Профессорша тѣшилась еще нѣкоторое время его дѣловымъ тономъ и его описаніями визитовъ къ горожанамъ; наконецъ онъ всталъ и распростился съ ней.
Когда онъ ушелъ, профессорша стала обдумывать дѣло: было бы очень досадно, если бъ онъ теперь дѣйствительно уѣхалъ. Она рѣшила спросить мужа, почему онъ не хочетъ подписаться на пару акцій, если отъ него зависитъ все дѣло. Профессоръ отвѣчалъ — разговоръ начался за обѣдомъ — что онъ держится правила не вкладывать денегъ въ городскія предпріятія.
— Но вѣдь это было бы очень выгодно?
— О, да! Очень возможно, что это будетъ хорошее дѣло.
— Скажи же, Карстенъ — вѣдь ты понимаешь что нибудь въ этомъ дѣлѣ — питаешь ли ты довѣріе къ этой фабрикѣ?
— Откровенно говоря — нѣтъ, и такъ какъ я самъ мало или вовсе не смыслю въ практической химіи, а другіе, которые должны дать деньги, знаютъ еще менѣе, то едва ли изъ этого можетъ выйти хорошее дѣло.
— Но вѣдь руководить будетъ Мортдманъ, а онъ понимаетъ дѣло, не правда ли?

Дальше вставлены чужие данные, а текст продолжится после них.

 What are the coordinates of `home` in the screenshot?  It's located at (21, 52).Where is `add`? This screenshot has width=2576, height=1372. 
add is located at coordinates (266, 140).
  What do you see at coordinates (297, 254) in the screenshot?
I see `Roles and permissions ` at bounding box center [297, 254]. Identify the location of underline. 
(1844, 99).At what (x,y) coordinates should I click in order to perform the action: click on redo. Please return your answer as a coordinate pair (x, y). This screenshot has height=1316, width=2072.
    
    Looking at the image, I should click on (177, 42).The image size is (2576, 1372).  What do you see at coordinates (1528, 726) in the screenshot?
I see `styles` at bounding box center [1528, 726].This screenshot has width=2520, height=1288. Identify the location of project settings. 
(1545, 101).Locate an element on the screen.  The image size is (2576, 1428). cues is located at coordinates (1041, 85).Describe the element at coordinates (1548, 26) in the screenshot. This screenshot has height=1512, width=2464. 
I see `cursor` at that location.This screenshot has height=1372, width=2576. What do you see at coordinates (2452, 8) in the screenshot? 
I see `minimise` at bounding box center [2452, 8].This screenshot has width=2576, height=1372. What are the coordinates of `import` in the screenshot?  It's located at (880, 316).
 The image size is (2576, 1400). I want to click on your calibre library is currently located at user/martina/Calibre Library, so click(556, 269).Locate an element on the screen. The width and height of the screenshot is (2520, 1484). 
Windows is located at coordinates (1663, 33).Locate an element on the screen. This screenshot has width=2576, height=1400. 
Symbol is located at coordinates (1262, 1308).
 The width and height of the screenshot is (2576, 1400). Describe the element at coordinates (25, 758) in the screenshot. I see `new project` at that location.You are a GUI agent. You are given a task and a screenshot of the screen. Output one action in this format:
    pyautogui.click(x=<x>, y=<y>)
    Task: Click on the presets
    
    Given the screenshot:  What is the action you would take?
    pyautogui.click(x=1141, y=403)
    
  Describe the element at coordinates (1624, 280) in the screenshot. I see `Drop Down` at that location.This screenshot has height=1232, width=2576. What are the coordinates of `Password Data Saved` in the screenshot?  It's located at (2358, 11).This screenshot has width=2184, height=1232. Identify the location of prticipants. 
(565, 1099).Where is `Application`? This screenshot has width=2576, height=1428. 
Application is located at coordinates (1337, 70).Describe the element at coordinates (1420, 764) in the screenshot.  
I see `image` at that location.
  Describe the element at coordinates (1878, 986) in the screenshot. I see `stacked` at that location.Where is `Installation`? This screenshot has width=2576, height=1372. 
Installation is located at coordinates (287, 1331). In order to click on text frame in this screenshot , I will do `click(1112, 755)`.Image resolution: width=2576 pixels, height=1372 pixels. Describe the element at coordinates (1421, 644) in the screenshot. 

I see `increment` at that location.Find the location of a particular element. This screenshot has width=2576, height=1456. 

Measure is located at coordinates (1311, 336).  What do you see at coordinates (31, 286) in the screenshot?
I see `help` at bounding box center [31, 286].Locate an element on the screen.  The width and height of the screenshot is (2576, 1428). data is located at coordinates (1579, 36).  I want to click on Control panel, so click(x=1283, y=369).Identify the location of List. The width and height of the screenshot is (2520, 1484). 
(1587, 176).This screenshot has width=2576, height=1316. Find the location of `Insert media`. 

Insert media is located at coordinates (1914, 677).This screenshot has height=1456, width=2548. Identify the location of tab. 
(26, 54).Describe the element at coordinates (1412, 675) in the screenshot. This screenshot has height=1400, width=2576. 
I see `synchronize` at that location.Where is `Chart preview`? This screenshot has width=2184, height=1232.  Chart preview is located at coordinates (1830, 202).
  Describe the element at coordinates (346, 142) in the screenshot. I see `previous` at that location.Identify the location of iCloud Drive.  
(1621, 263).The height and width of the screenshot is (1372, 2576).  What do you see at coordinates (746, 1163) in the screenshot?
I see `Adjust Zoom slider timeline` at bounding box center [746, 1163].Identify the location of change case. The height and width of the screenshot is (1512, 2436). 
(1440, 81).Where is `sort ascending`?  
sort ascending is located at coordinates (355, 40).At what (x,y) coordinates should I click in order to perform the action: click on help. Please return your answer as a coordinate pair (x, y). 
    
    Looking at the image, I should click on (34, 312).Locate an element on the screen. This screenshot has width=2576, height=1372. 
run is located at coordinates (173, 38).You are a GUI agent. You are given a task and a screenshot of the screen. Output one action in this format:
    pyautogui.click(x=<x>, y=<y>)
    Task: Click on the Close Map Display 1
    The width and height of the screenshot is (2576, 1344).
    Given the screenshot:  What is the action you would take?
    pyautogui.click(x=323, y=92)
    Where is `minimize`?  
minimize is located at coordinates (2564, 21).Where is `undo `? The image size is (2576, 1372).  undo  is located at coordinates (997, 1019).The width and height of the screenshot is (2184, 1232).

— Можетъ, быть такъ, а можетъ быть, и нѣтъ. Фирма его отца не пользуется большимъ уваженіемъ, а англійскій домъ, о которомъ постоянно идетъ рѣчь, еще нисколько не подписался…
— Но принимаешь ли ты въ соображеніе всѣ выгоды положенія? Мордтманъ самъ управлялъ подобнымъ заведеніемъ въ Англіи, и…
— Ты говорила недавно съ молодымъ Мордтманомъ?
— Да, онъ былъ у насъ съ визитомъ сегодня утромъ. И онъ мнѣ разсказывалъ, что ему не добиться подписки ни на одну акцію, если ты не положишь этому начала.
— Ахъ, теперь я начинаю понимать, и господинъ Мордтманъ такъ тонко разсчиталъ…
— Постыдись, Карстенъ, ты всегда думаешь, что всѣ разсчитываютъ, какъ ты самъ. Онъ разсказалъ мнѣ все очень естественно и просто, и ни мнѣ, ни ему и въ голову не приходило, чтобы я вмѣшалась въ это дѣло.
— А!.. Михаэль Мордтманъ въ такомъ случаѣ…
— Я вижу, Что ты хочешь сказать: онъ бергенецъ, замѣтила нѣсколько укоризненно профессорша.
— Ну да, почти, — возразилъ профессоръ; — впрочемъ если ты желаешь принять участіе въ предпріятіи, то я противъ этого ничего не имѣю; я подпишусь на столько акцій, сколько ты хочешь, вѣдь деньги твои.
— Ты знаешь, Карстенъ, что я не могу слышать подобныхъ вещей; я не желаю имѣть дѣла съ денежными операціями; я вовсе не хочу, чтобъ ты подписался на акціи ради меня.
Профессорша обыкновенно начинала легко горячиться въ разговорѣ, но тогда ея мужъ былъ тѣмъ сдержаннѣе.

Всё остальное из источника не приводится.